It was just another quiet Friday night when 19-year-old twins Naazir and Qaadir Lewis stopped at a Shell gas station near their suburban Atlanta home.
Security footage showed them refueling their black Nissan Altima, buying snacks, and chatting casually, a typical moment of teenage normalcy.
By the next morning, both young men were dead.
As previously reported, their bodies were discovered March 8 at the top of Bell Mountain, a remote lookout nearly 90 miles north near Georgia’s border with North Carolina.
They were found lying side by side, each with a colorful anime-style sword nearby.
A .45 caliber handgun rested between Naazir’s legs.
Authorities with the Georgia Bureau of Investigation (GBI) ruled the case a double suicide, citing forensic evidence that both brothers fired the weapon. But months later, their family insists the evidence doesn’t support that conclusion.
A mystery that doesn’t sit right
“The way the bodies were positioned, the way the gun was placed, it all looked staged,” said Daryl Manns, attorney for the twins’ father, Tyrese Lewis. “It just doesn’t look like what you’d expect in a suicide.”
According to the GBI’s 300-page case file, obtained this week by CNN, each brother died from a close-range gunshot wound to the right side of the head.
Investigators found no evidence of third-party involvement, and digital records showed the twins researching firearms and suicide in the days before their deaths.
Naazir and Qaadir Lewis. Credit: GoFundMe
Still, relatives say nothing in the boys’ lives pointed to such an outcome.
“They were inseparable, nerdy, full of energy,” their aunt Antoinette Lewis told investigators. “They loved anime, video games, and spent hours debating about things like Harry Potter.”
Signs of struggle – and denial
The GBI file paints a more complicated picture. In the weeks before the tragedy, Naazir reportedly confided to a girlfriend in Boston that he was struggling with money and tension at home.
He also showed her a handgun, claiming he needed it for protection.
Records show the weapon had been reported stolen months earlier from another Atlanta suburb. Investigators have not determined how the twins obtained it, according to the CNN report.
In late February, Naazir ordered ammunition online and began searching for information about loading and firing a 1911-style pistol. On March 7, the night before their bodies were found, one of the twins searched “how to load a gun” on YouTube.
The final hours
Cell phone and surveillance data trace their movements: the Shell station stop at 9:30 pm a drive north into the Georgia mountains, and their arrival at Bell Mountain just after midnight, PEOPLE reports.
The gate to the overlook should have been locked after sunset, but a local sheriff’s deputy had reportedly left it open.
When a hiker found the bodies the next morning, a red backpack lay nearby containing ammunition, one of the twins’ phones, and a notebook with a handwritten line: “Journey to the Afterlife.”

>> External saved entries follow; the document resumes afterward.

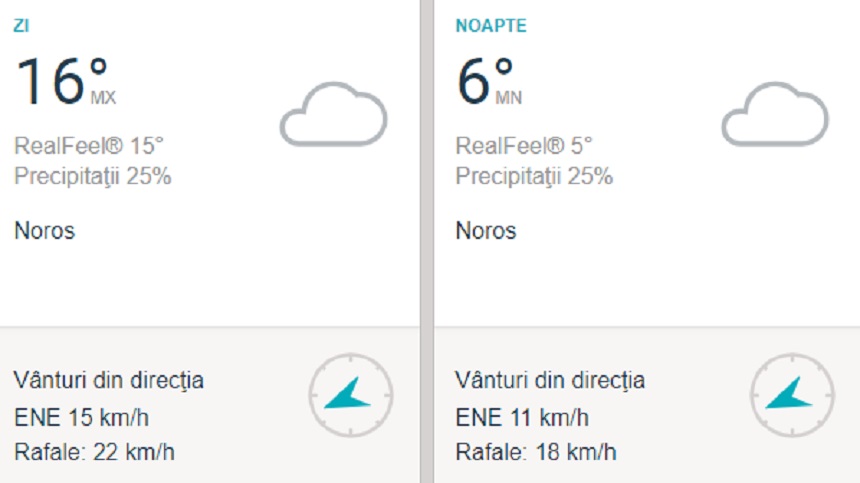Click the Rafale: 18 km/h text
Image resolution: width=860 pixels, height=483 pixels.
point(535,452)
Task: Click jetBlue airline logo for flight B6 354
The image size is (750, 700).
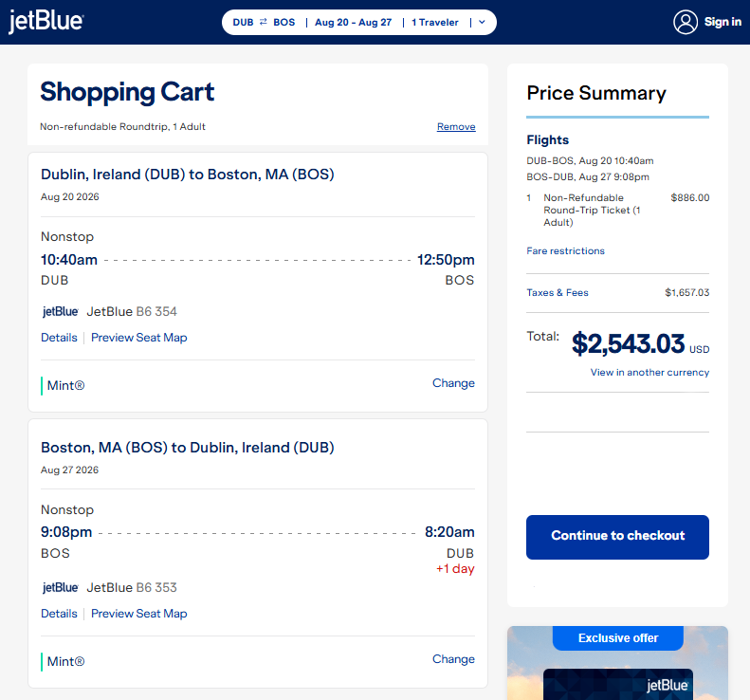Action: click(61, 311)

Inside the Nissan, investigators found rope, an unopened bottle of Fireball whisky, and a plane ticket to Boston, a trip Naazir had planned to take that weekend.
Credit: GoFundMe
Unanswered questions
Despite the GBI’s conclusion, the twins’ family remains unconvinced.
They’ve launched GoFundMe to hire a private investigator, hoping to uncover new clues.
“None of it makes sense,” said their stepmother, Kaarini Gitata.
“They weren’t hikers. They wouldn’t drive that far in that car. And they were making plans for the future.”
The GBI has officially closed the case. But for the Lewis family, the search for answers, and for peace, continues.